IEEE Life Fellow Thomas Kailath is the recipient of the 2007 IEEE Medal of Honor for his development of powerful algorithms in the fields of communications, computing, control, and signal processing, according to the award’s citation.

A professor emeritus of electrical engineering at Stanford University, Kailath has been an engineering Renaissance man. J.F. Gibbons, former Stanford dean of engineering, said of Kailath in 1995, “His career has been an extraordinary success many times over, and for a different set of reasons each decade.”

Indeed, the focus of Kailath’s research and teaching was information theory and communications in the 1960s; linear systems, estimation, and control in the 1970s; very large-scale integration (VLSI) design and sensor-array signal processing in the 1980s; and applications to semiconductor manufacturing and digital communications in the 1990s. Over this period, he also made contributions to stochastic processes, operator theory, and linear algebra.

His work during the 1960s led to prize-winning papers on an algorithm for exploiting the availability of noiseless feedback and new techniques in signal-detection theory.
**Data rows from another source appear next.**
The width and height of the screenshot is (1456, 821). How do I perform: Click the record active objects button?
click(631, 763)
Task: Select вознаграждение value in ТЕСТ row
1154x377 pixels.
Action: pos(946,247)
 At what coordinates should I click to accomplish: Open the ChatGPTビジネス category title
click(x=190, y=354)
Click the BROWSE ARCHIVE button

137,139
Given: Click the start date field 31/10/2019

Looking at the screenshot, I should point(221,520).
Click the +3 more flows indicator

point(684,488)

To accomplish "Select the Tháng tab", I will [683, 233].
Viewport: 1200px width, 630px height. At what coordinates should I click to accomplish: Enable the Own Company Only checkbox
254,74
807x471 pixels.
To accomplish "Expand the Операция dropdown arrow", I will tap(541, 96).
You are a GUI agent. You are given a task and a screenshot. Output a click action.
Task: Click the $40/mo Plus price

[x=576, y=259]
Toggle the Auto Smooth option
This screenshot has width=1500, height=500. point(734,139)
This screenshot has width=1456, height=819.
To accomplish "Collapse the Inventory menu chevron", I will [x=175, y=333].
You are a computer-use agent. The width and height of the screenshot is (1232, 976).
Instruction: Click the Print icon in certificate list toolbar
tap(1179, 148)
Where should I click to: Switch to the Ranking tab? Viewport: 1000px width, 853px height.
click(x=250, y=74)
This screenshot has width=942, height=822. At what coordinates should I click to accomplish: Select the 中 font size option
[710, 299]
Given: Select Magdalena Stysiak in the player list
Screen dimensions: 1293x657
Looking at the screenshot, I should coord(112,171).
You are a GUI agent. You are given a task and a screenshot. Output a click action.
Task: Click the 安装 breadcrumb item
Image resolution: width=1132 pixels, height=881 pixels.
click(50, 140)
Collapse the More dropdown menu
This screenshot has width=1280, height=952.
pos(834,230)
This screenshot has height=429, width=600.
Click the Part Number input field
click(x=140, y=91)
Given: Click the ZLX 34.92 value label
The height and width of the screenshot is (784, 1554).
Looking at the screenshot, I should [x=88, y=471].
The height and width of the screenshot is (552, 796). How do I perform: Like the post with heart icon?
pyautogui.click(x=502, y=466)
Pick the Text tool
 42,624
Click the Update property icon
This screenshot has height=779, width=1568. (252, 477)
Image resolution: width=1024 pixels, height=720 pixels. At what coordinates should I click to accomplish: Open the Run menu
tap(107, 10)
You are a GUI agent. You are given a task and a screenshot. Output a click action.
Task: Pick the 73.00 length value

In the 1970s his work on systems and control culminated in the influential textbook, Linear Systems,Prentice-Hall,1980. From the late 1970s through the 1980s, his group worked on multiple antenna signal processing and contributions to the design of VLSI arrays for signal processing; in the 1990s, they made notable contributions to resolution enhancement techniques for optical lithography in semiconductor manufacturing.

Kailath’s graduate work was at MIT, where in 1961 he became the school’s first student from India to earn a doctorate in electrical engineering. After 18 months at the Jet Propulsion Laboratory, in Pasadena, CA, he was hired as an associate professor at Stanford, where he taught for over 40 years. Kailath has mentored more than 100 doctoral and postdoctoral students; over 40 are already IEEE Fellows, several are in academia and over a dozen have founded successful private and public companies, some with Professor Kailath as a co-founder. He has authored or co-authored 5 books and more than 300 journal papers. His honors include outstanding-paper prizes from the IEEE Transactions on Information Theory, Signal Processing, and Semiconductor Manufacturing; the IEEE Education and Kilby Signal Processing medals; Guggenheim and Churchill Fellowships; several honorary degrees and election to the National Academy of Engineering and the National Academy of Sciences.  

The Medal of Honor, sponsored by the IEEE Foundation, is the institute’s highest award. It is scheduled to be presented to Kailath on 16 June during the annual IEEE Honors Ceremony, in Philadelphia.